Crystallography continues to advance, due in part to improvements in automation described by Anthony Bradley (Diamond Light Source and the University of Oxford): their high-throughput crystallography platform has generated about 1000 fragment hits on more than 30 targets. Very high concentrations of fragments are useful; Diamond routinely uses 500 mM with up to 50% DMSO, though this obviously requires robust crystals.
Among newer methods, Chris Parker (Scripps) discussed fragment screening in cells, while Joshua Wand (U. Penn) described nanoscale encapsulated proteins, in which single protein molecules could be captured in reverse micelles, thereby increasing the sensitivity in NMR assays and allowing normally aggregation-prone proteins to be studied. And Jaime Arenas (Nanotech Biomachines) described a graphene-based electronic sensor to detect ligand interactions with unlabeled GPCRs in native cell membranes. Unlike SPR the technique is mass-independent, and although current throughput is low, it will be fun to watch this develop.
We recently discussed the impracticality of using enthalpy measurements in drug discovery, and this was driven home by Ying Wang (AbbVie). Isothermal titration calorimetry (ITC) measurements suggested low micromolar binding affinity for a mixture of four diastereomers that, when tested in a displacement (TR-FRET) assay, showed low nanomolar activity. Once the mixture was resolved into pure compounds the values agreed, highlighting how sensitive ITC is to sample purity.

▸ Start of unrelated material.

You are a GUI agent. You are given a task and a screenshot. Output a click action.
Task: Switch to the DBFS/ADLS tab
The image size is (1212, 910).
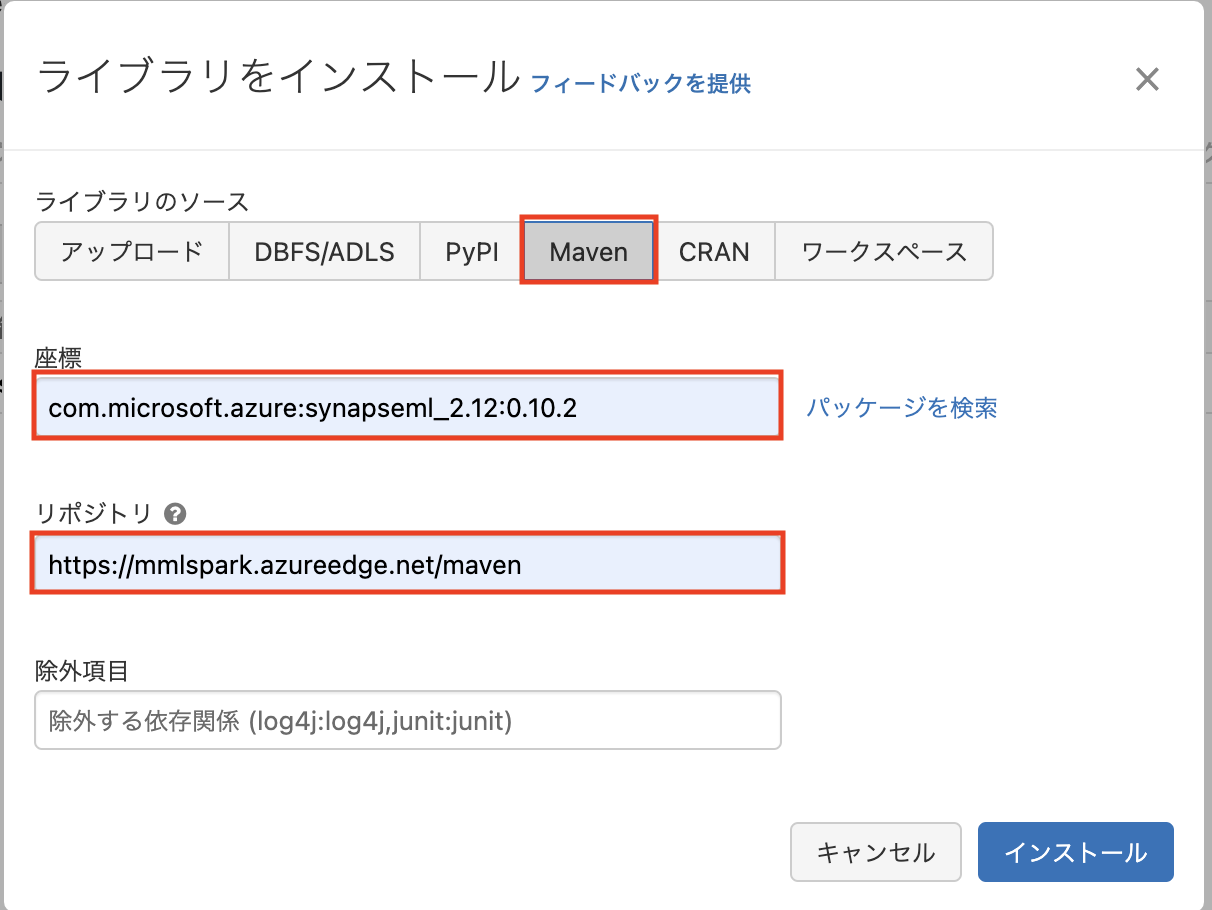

If thermodynamics is proving to be less useful for lead optimization, kinetics appears to be more so. Pelin Ayaz (D.E. Shaw) described two Bayer CDK kinase inhibitors having either a bromine or trifluoromethyl substitution. They had similar biochemical affinities and the bromine-containing molecule had better pharmacokinetics, yet the trifluoromethyl-containing molecule performed better in xenograft studies. This was ultimately traced to a slower off-rate for the triflouromethyl-substituted compound.
The conference was not lacking for success stories, including MetAP2 and MKK3 (both described by Derek Cole, Takeda), LigA (Dominic Tisi, Astex), RNA-dependent RNA polymerase from influenza (Seth Cohen, UCSD), and KDM4C (Magdalena Korczynska, UCSF). Several new disclosures will be covered at Practical Fragments once they are published.
But these successes should not breed complacency: at a round table chaired by Rod Hubbard (Vernalis and University of York) the topic turned to remaining challenges (or opportunities). Chief among these was advancing fragments in the absence of structure. Multiprotein complexes came up, as did costs in terms of time and resources that can be required even for conventional targets. Results from different screening methods often conflict, and choosing the best fragments both in a library and among hits is not always obvious. Finally, chemically modifying fragments can be surprisingly difficult, despite their small size.
I could go on much longer but in the interest of space I’ll stop here. Please add your thoughts, and mark your calendars for next year, when DDC returns to San Diego from April 2-6!